Por aqui se percebe que lutar pela redução da idade da reforma não é capricho, mas justiça. Exigir o reconhecimento da enfermagem enquanto profissão de desgaste rápido não é teimosia, é humanidade. Toda a gente entende o racional destas solicitações, basta ter tido alguém, um dia, a precisar de cuidados de saúde.

 

Mas é preciso ir mais além. Estes crimes têm de ser equiparados aos crimes de violência doméstica, crimes públicos que não fiquem dependentes da apresentação de queixa das vítimas. Os enfermeiros estão hoje mais expostos porque o Estado os abandonou, desinvestiu no policiamento das urgências e foi cúmplice do salve-se quem puder.  Aqueles que insistem em perpetuar salários indignos e modelos de carreira anedóticos, são os mesmos que deixam os enfermeiros sozinhos, entregues à sua sorte, expostos à violência e ao medo.

 

Parece agora mais claro aquilo que venho defendendo há vários anos.

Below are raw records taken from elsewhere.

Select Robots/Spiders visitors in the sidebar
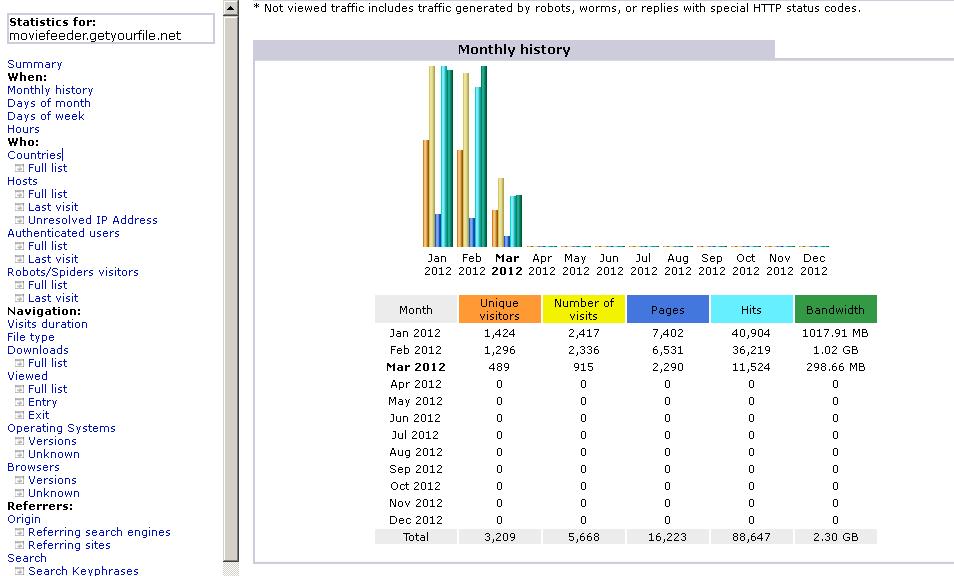 (x=73, y=272)
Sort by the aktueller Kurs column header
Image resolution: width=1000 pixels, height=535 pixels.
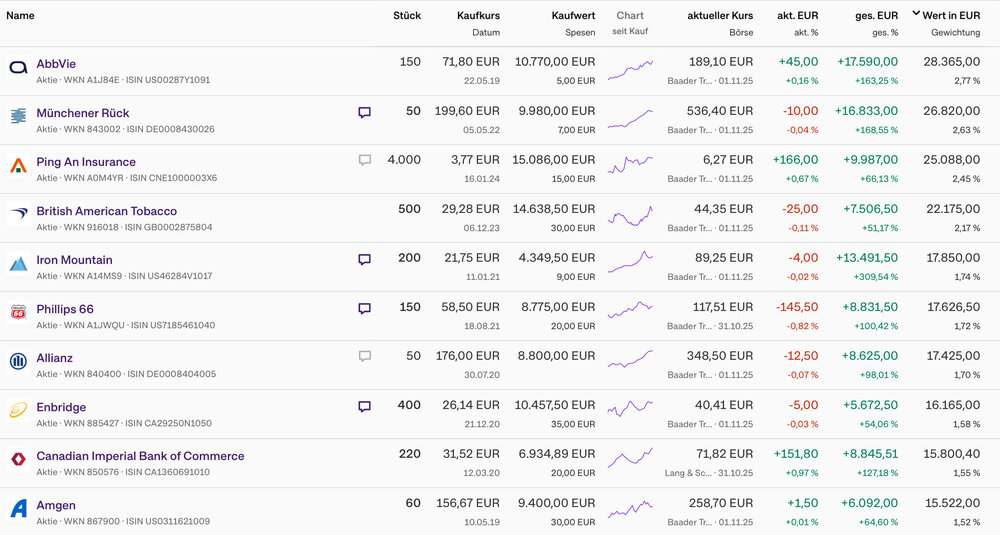coord(720,16)
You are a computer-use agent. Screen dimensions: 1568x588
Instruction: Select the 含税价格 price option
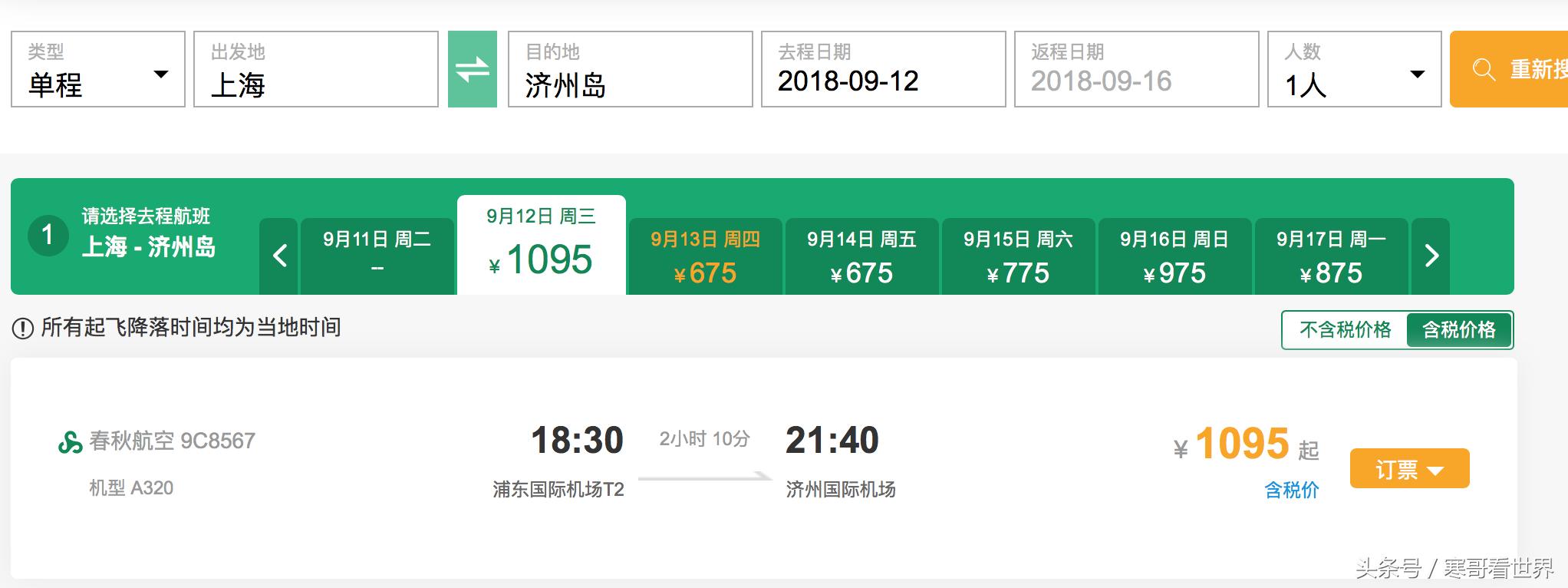click(1458, 330)
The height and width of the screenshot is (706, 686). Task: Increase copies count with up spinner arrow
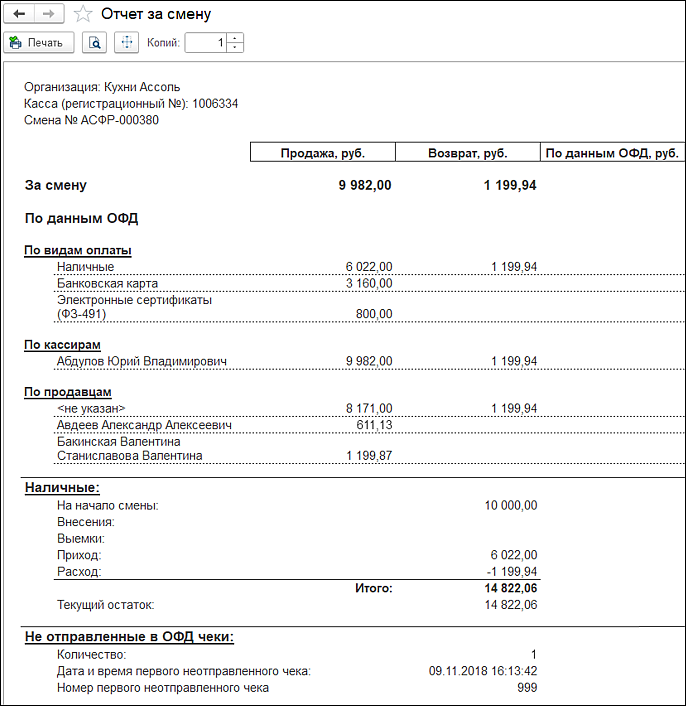tap(235, 38)
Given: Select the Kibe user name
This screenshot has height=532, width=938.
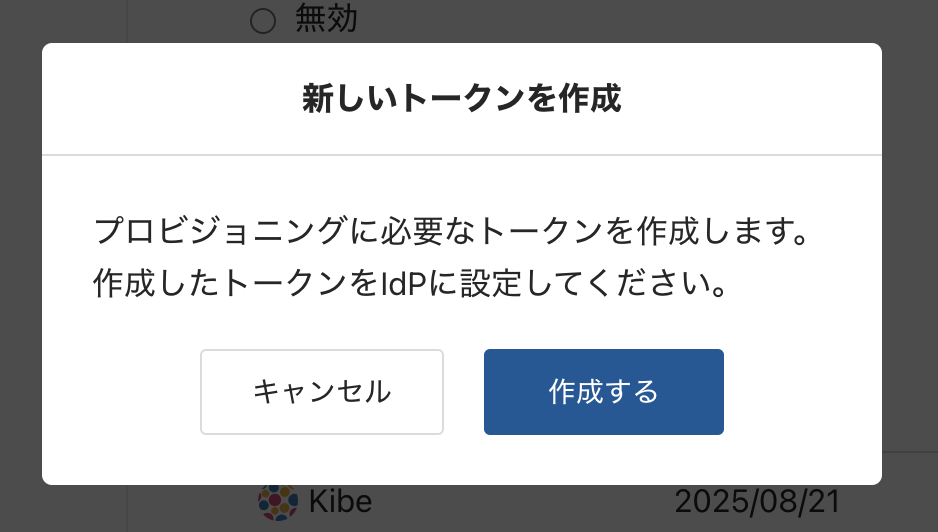Looking at the screenshot, I should pyautogui.click(x=341, y=501).
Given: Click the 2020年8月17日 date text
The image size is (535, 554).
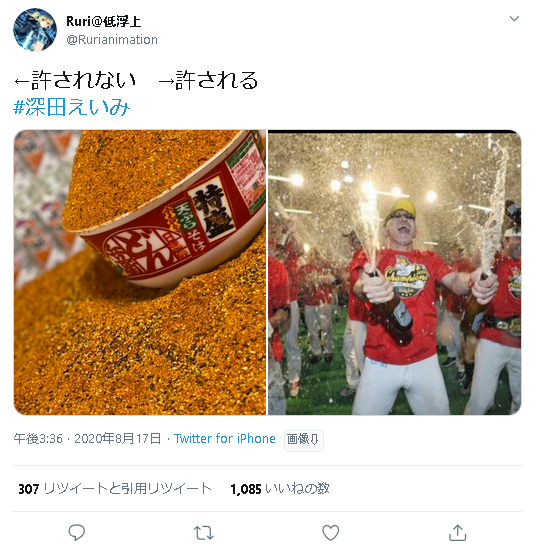Looking at the screenshot, I should [117, 438].
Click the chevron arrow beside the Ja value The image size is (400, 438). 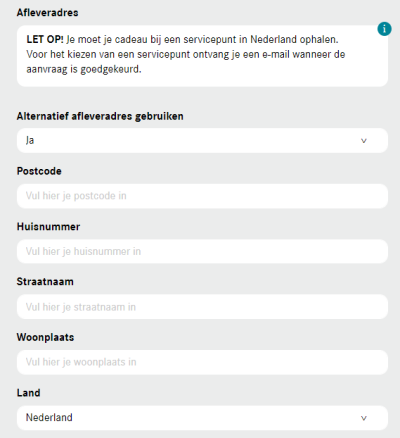(364, 141)
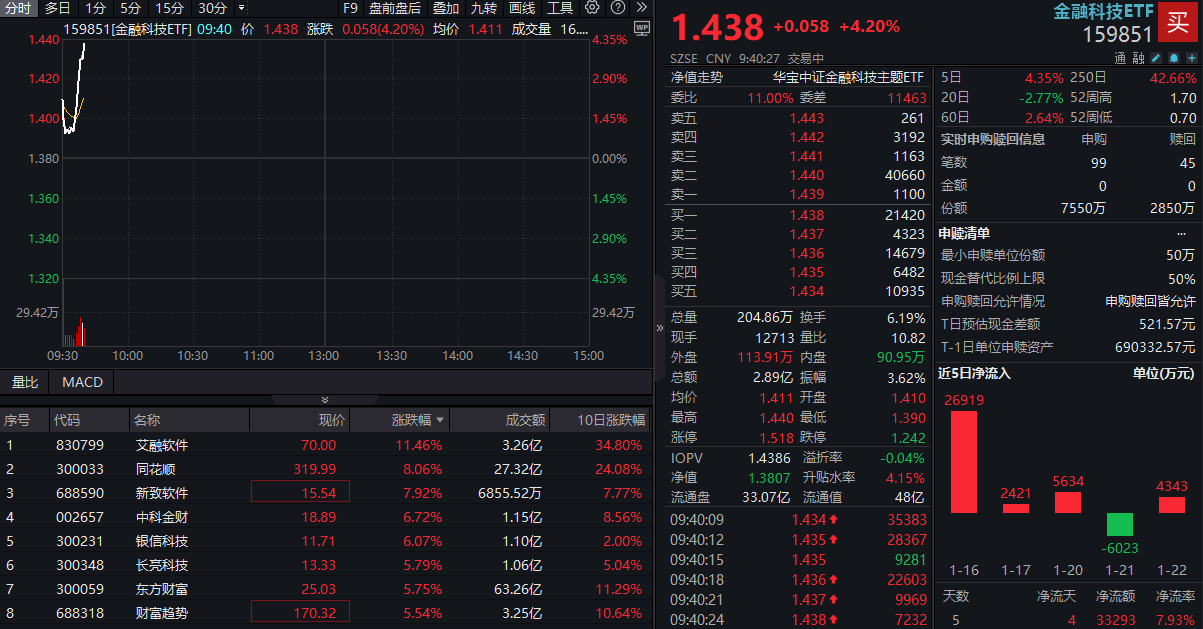
Task: Enable the 九转 indicator
Action: [483, 8]
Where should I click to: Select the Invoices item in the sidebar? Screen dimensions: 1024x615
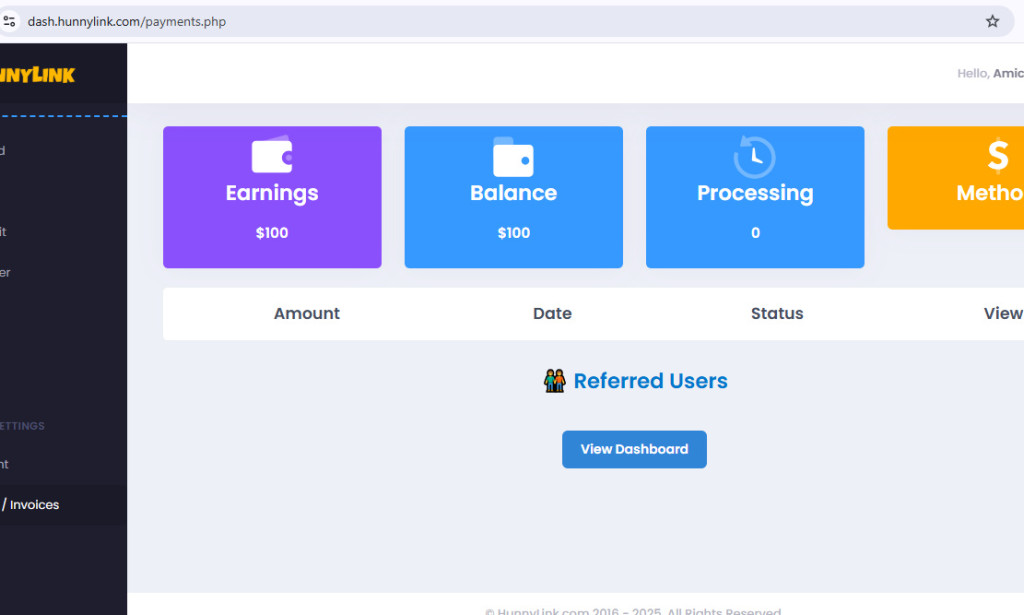pyautogui.click(x=35, y=505)
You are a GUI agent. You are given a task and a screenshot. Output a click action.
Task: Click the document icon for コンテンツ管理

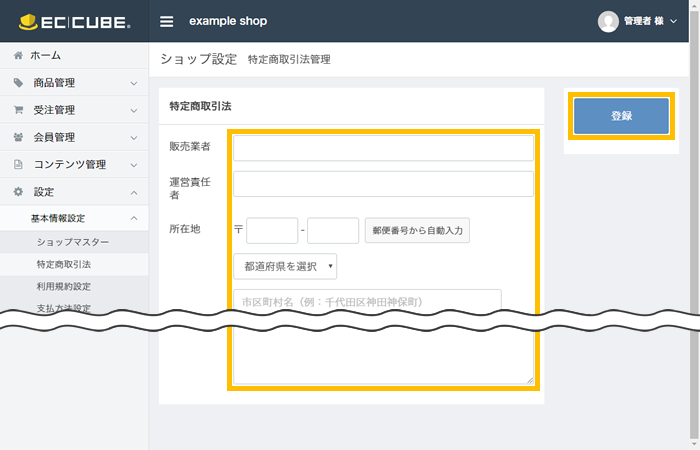(18, 164)
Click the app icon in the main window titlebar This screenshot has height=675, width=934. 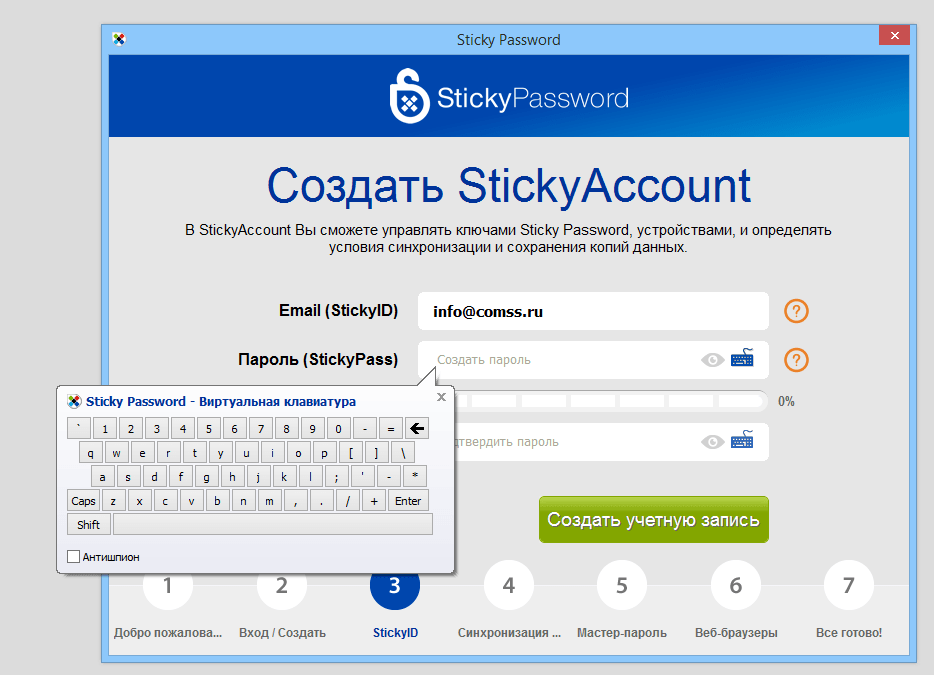(x=119, y=36)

Vivemos num cenário que justifica a aprovação, de uma vez por todas e sem hesitações, de um subsídio de risco estável, mensal, duradouro e digno, à semelhança daquilo que acontece com as forças de segurança. A vulnerabilidade dos enfermeiros é óbvia e só não vê quem não quer. Aquilo que se passou em Famalicão não é para esquecer, mas para lembrar.